I went and read Ethan's notes and there was a preamp: "I used a splitter to send the output of my Mackie 1202 mixer's preamp to the SoundBlaster's line input and also to the Apogee's line input."
So both sound sources used the same decent quality mic and decent quality preamp. But for most people who buy an audio interface, it's the audio interface that supplies the preamp. Really, the only thing the Apogee and Soundblaster were doing in this test is serving as A/D converters.
I might be wrong but EIN isn't tested with a microphone connected and the gain turned down. It's tested with a 150ohm resistor dummy load and the gain turned all the way up.

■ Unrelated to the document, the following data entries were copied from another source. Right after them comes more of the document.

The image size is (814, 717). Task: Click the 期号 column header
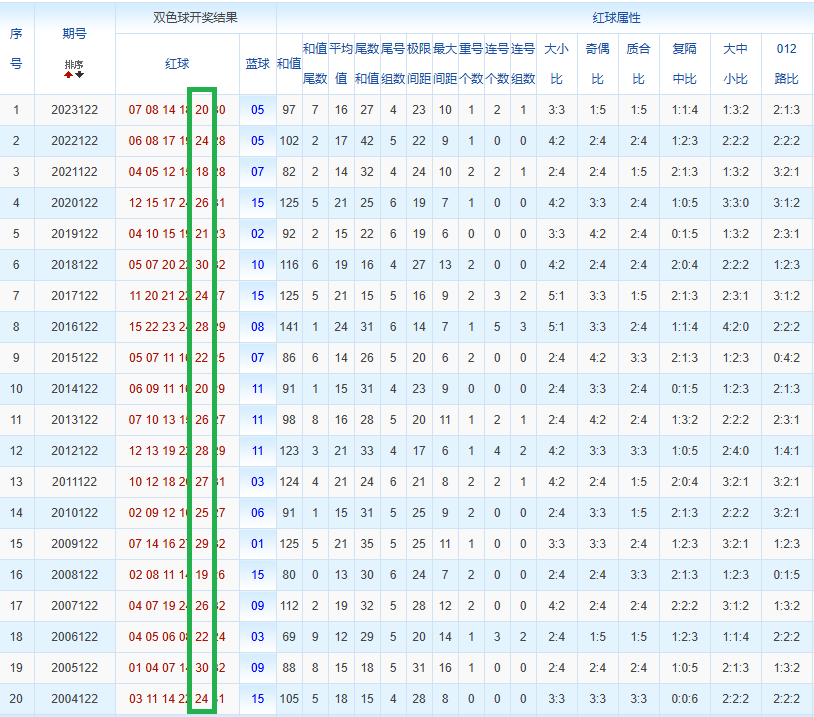(x=74, y=34)
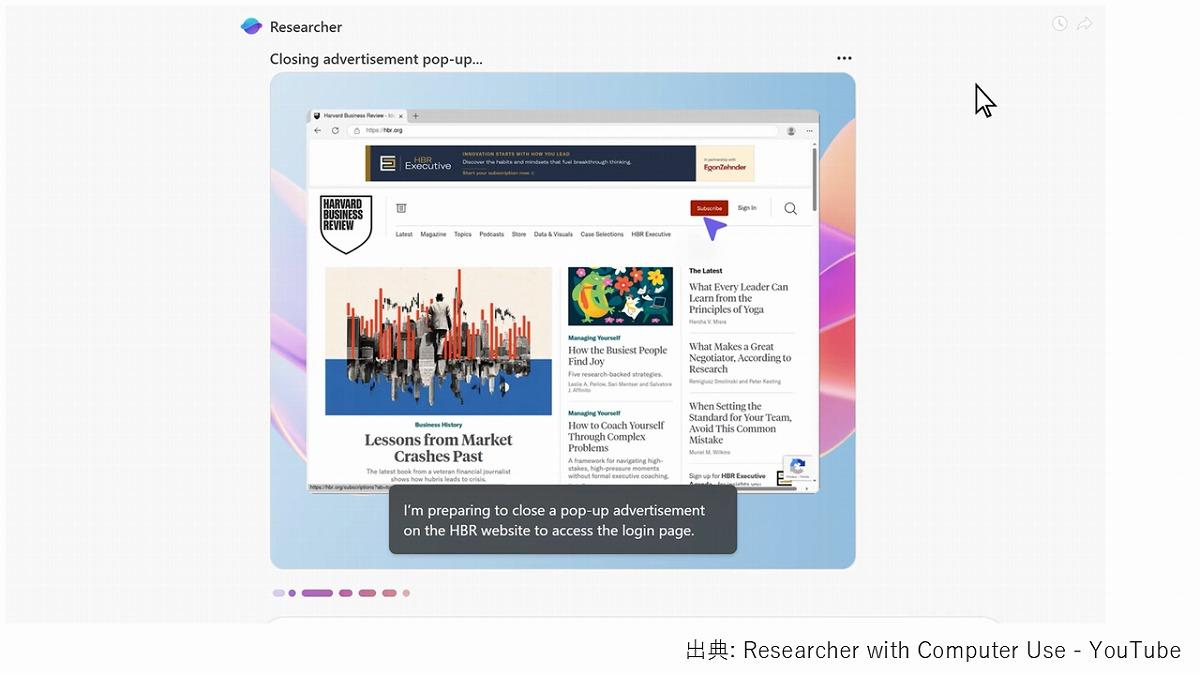Reload the page with the refresh icon

(x=335, y=130)
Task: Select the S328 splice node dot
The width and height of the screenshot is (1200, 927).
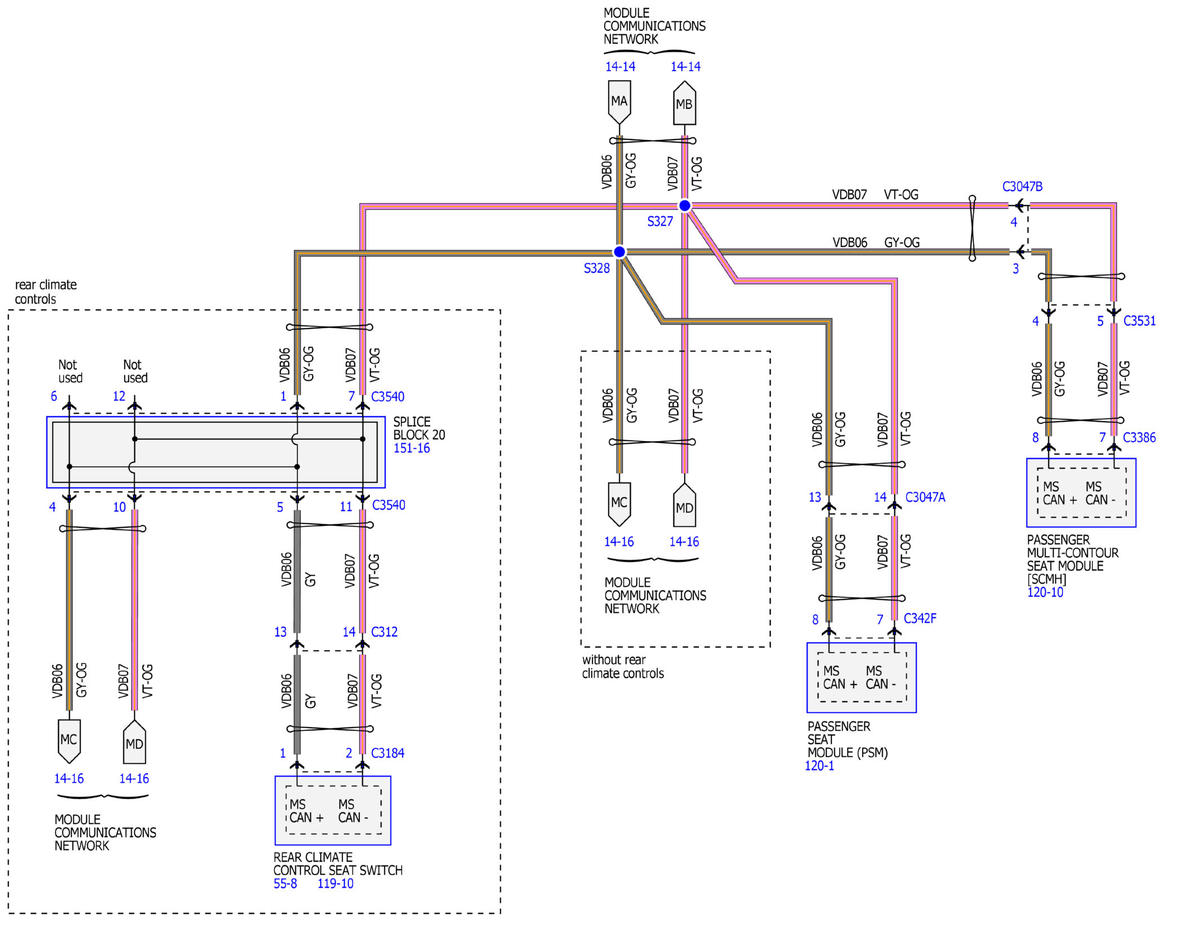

Though my specialty isn't audio specs, I can tell you that chasing down 3dB of interface noise is not the way to professional recordings. The way you get that is by being great at everything else. Informally, I can tell you not to expect more than 70dB of headroom from 0dBFS to your mic's noise floor in a silent room. Many people consider -60dB to be practical zero.
Beyond that, on output, you have your speaker's noise floor and then the noise floor of the audience's listening environment.
Noise is real and you will bump into it eventually. However, for music and with reasonable gain staging, you should be looking at functional features like I/O, OS compatibility, etc. when it comes to interfaces.
Personally, I feel like this level of spec-sniffing is a waste of time.